Moreover, after the anti-terrorist operations in Garabagh in autumn 2023, no one contemplates offering comfortable and compromise conditions to Yerevan. We have to accept what we have - otherwise, there will be war and guaranteed defeat. So, whether you like it or not, you have to relinquish territorial claims to your neighbours and not attempt to play revenge. It is time to commence demarcating and delimiting the border in accordance with international law and the requirements of Azerbaijan.

 

Revanchist sentiments on rise

How long will common sense in Yerevan last? Strangely enough, Armenian public opinion is more inclined to accept another military defeat than to renounce its claims to Garabagh on paper, Turkish Eastern Anatolia, and so on. The incumbent prime minister has yet to amend the constitution and erase any mention of Garabagh, Eastern Anatolia, etc., from it. Is Pashinyan prepared to go all the way, given the ongoing protests in Yerevan? The rallies in Armenia continue since May 9. The number of individuals detained after another mass protest movement led by Archbishop Baghrat Srbazan exceeded two hundred. Among them is Igor Khachaturov, son of Yuri Khachaturov, former CSTO Secretary General and Chief of General Staff of the Armenian Armed Forces. Pashinyan has already prosecuted Khachaturov Sr. in connection with the events of March 1, 2008, when ten Armenians perished as a result of the shooting of protesters in the streets of Yerevan. Khachaturov was the commander of the Yerevan garrison at the time.

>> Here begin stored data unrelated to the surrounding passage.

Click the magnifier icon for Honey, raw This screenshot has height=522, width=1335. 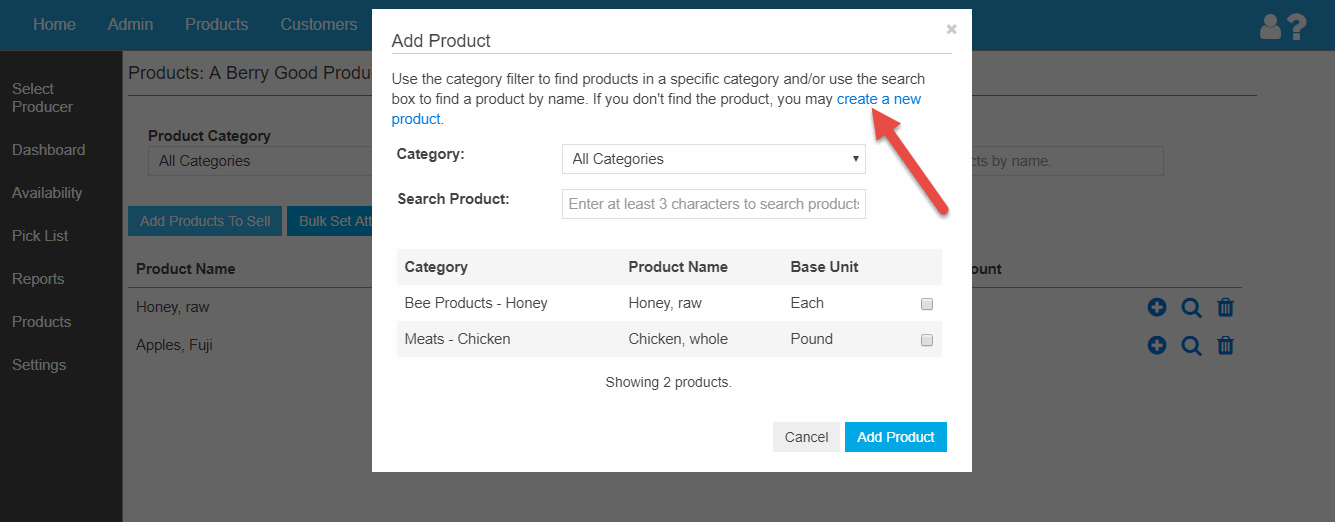(1191, 308)
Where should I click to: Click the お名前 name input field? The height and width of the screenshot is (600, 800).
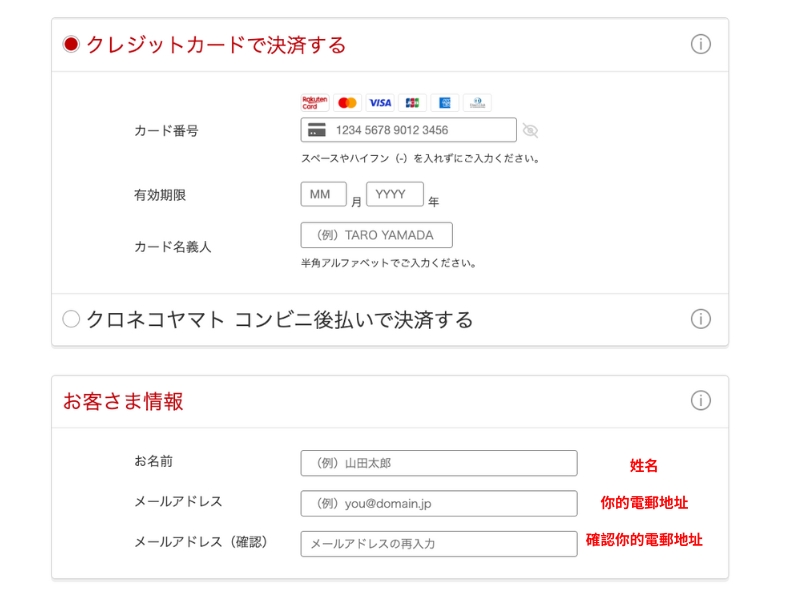click(x=438, y=463)
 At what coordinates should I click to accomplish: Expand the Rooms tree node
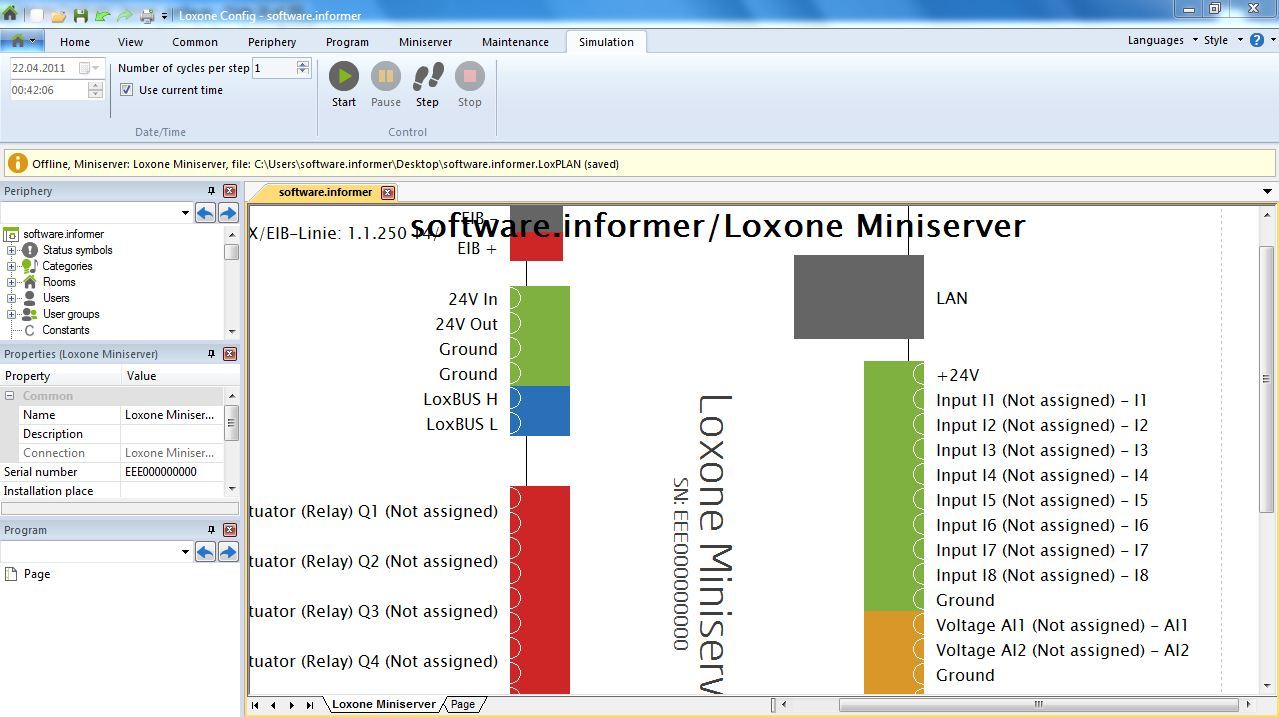coord(11,282)
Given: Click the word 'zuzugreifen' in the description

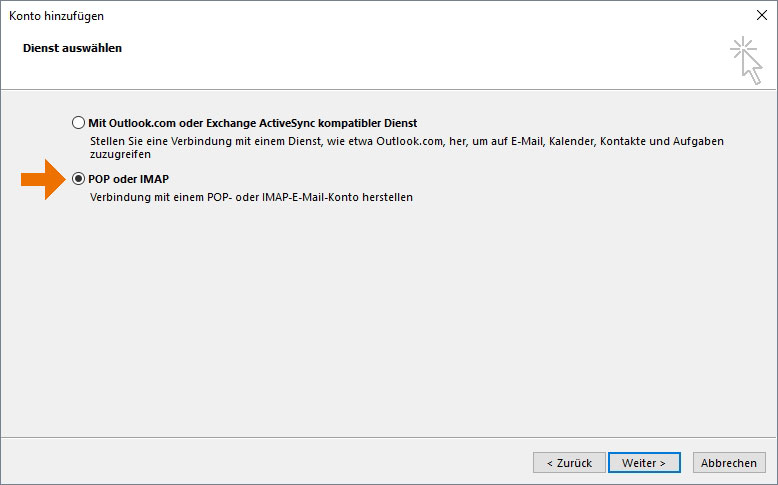Looking at the screenshot, I should 120,154.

One can only guess whether Khachaturov Jr.'s participation in the protest rally is indicative of the sentiment among the Armenian military. It is true that Pashinyan has managed to take control of the police, which duly subdue protesters on the streets of Yerevan. But the army is different. Pashinyan's relations with generals have never been favourable, let alone today.

 

Garabagh bomb

Reports of raids and detentions of former mayors of Garabagh towns also provoke some concern. On May 23, law enforcement agents searched the apartment of Hayk Shamirian, once the mayor of Askeran; he was detained. According to Shamiryan's lawyer, earlier his client had met with Baghrat Srbazan. This was followed by the arrest of Misha Gyurjian, former mayor of Aghdere (Mardakert), the search at the residence of Davit Sargsyan, ex-mayor of Khankendi. The arrests began after Archbishop Srbazan met with officials of the former junta. Samvel Shahramanyan, the last so-called President of Artsakh, who signed the decree on self-dissolution of the junta, was not invited to the meeting. Apparently, the officials did not welcome his deliberate absence.

By the way, the members of the Garabagh clan may turn out to be no less formidable adversaries than the army and the church. The separatists who fled to Armenia include not only field commanders but also professional terrorists who harbour resentment against Pashinyan.

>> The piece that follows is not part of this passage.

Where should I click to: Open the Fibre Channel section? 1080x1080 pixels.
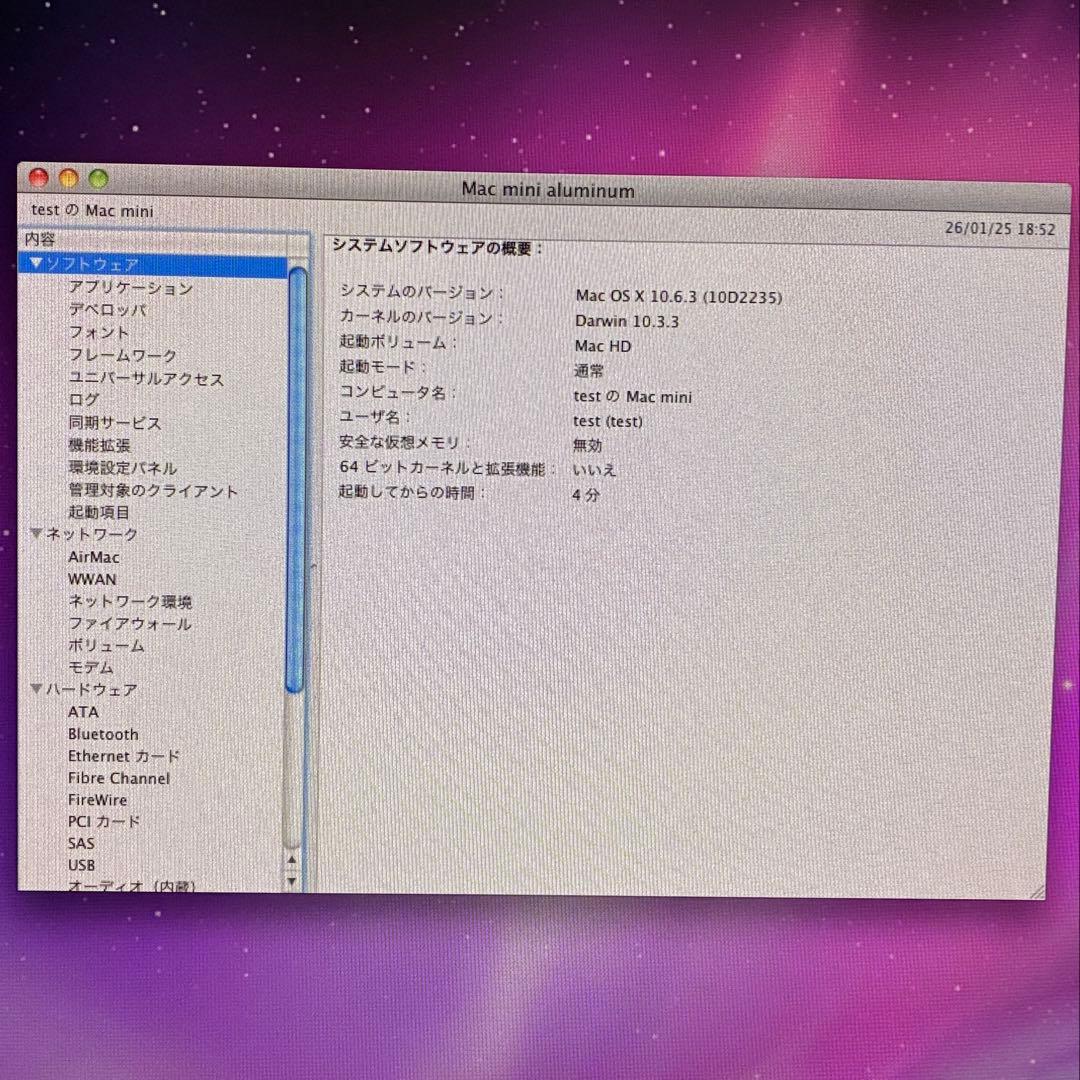pyautogui.click(x=117, y=778)
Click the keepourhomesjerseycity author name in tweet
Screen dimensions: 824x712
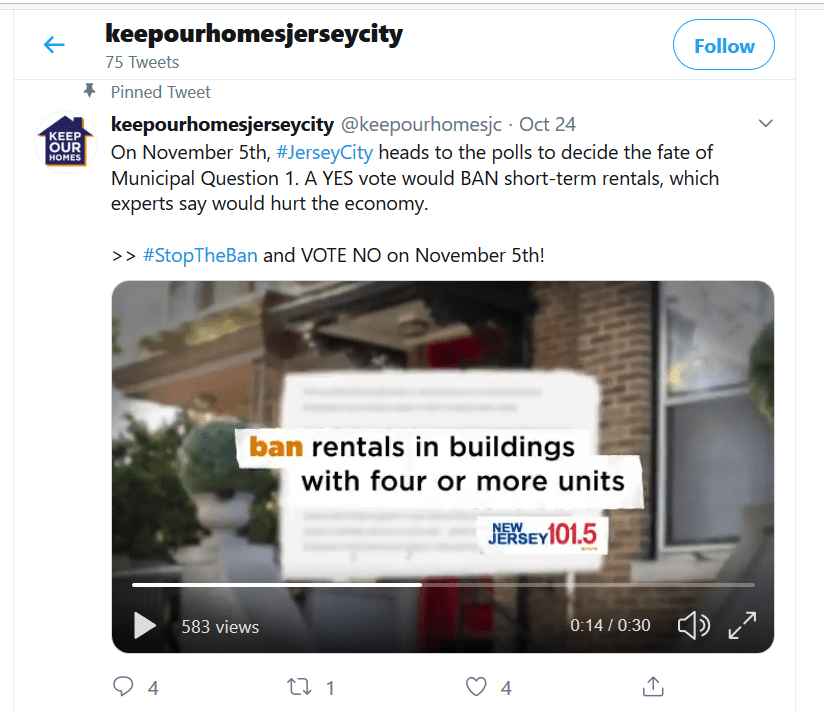tap(222, 125)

Surprises can also be expected from external actors. Moscow does not even attempt to show any signs of courtesy towards Pashinyan and his team. France is also engaging in a perplexing strategy. During Nikol Pashinyan's conspicuous visit to Paris, Emmanuel Macron virtually compelled Pashinyan to revoke the prohibition on entry to Armenia for Murad Papazian, the leader of the French Dashnaks, although Dashnaktsutyun is in staunch opposition to the incumbent Armenian prime minister. Papazian arrived in Yerevan, voiced support for the protesters and... met with the French Ambassador to Armenia, Olivier Decatigny. Analysts regarded "Papazian's case" as initial significant rift between Paris and Yerevan, which is a definite indication that France can also enjoy demonstrating some unfavourable manoeuvres.

Pashinyan has advantages as well. Firstly, there is a lack of prominent and charismatic leaders in the opposition. Moreover, the former heads of the Garabagh clan—Robert Kocharyan, Serzh Sargsyan and Co.—are reluctant to relinquish their status as "leaders of the anti-Pashinyan opposition". This fact works for Pashinyan as well. The majority of Armenian citizens will not endorse the reinstatement of the criminal autocracy of the Kocharyan and Sargsyan era, even under the guise of revanchism.

As we can see, the situation in Armenia may yield many more surprises.